### Your objective
A word-for-word copy of the data is what's wanted, with no pictures.

### Stored data

Content starts

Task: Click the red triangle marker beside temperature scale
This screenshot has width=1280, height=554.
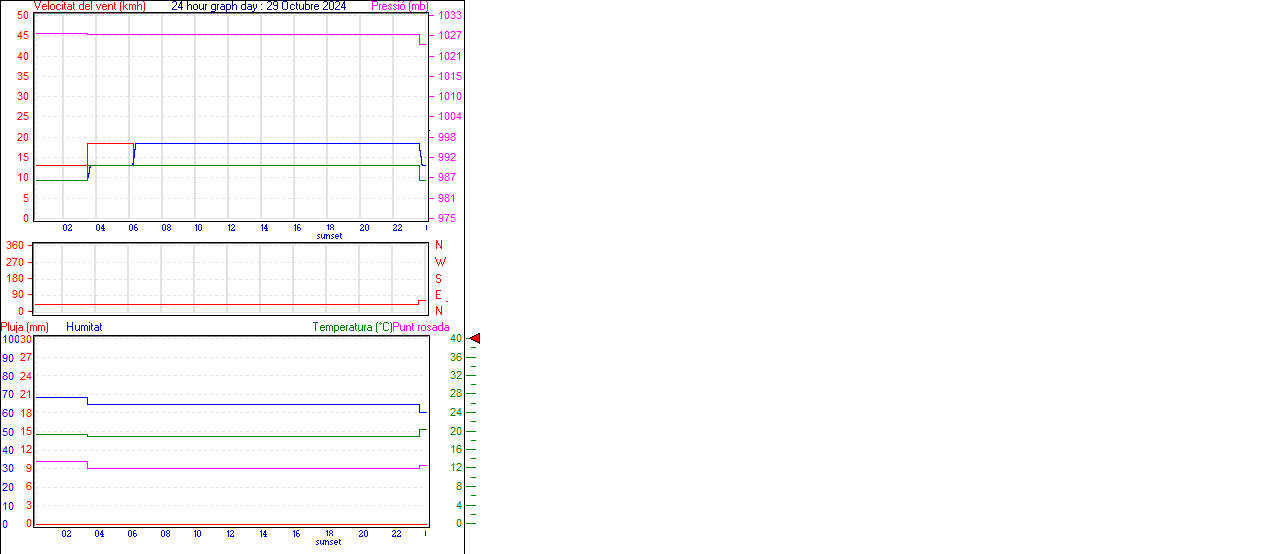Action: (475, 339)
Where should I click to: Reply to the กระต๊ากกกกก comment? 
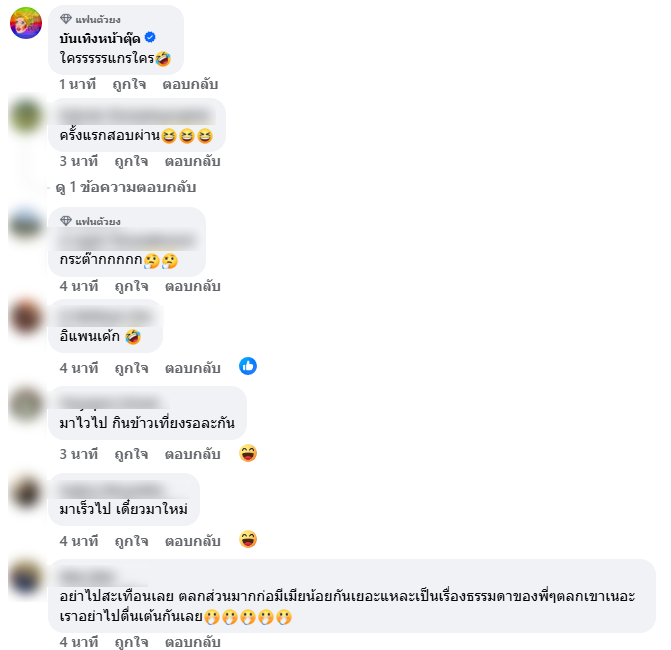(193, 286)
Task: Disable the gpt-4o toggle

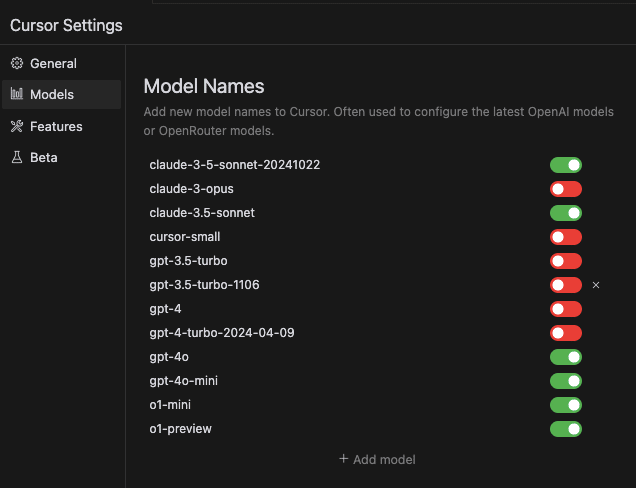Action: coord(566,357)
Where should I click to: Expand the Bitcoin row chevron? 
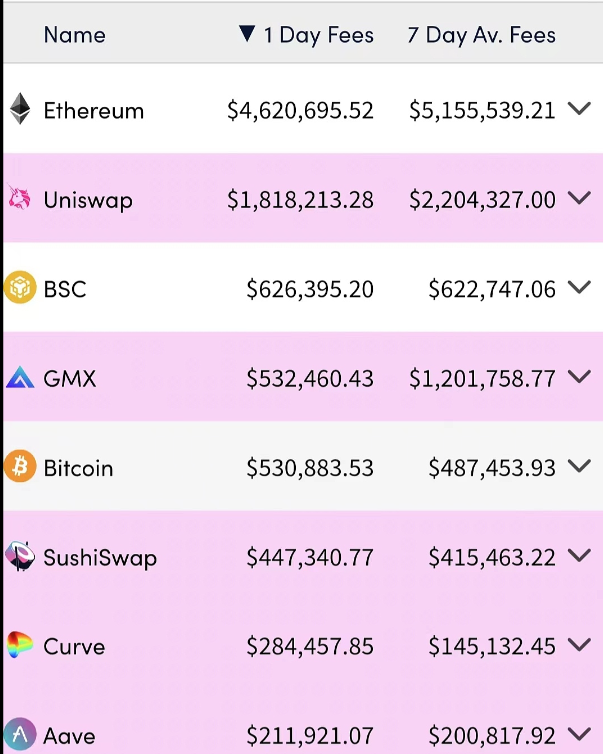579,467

Content ends

### Answer box
Task: Click the red triangle marker beside temperature scale
This screenshot has width=1280, height=554.
Action: (475, 339)
Where should I click to: Reply to the กระต๊ากกกกก comment? 
(193, 286)
Task: Disable the gpt-4o toggle

Action: coord(566,357)
Where should I click to: Expand the Bitcoin row chevron? 
579,467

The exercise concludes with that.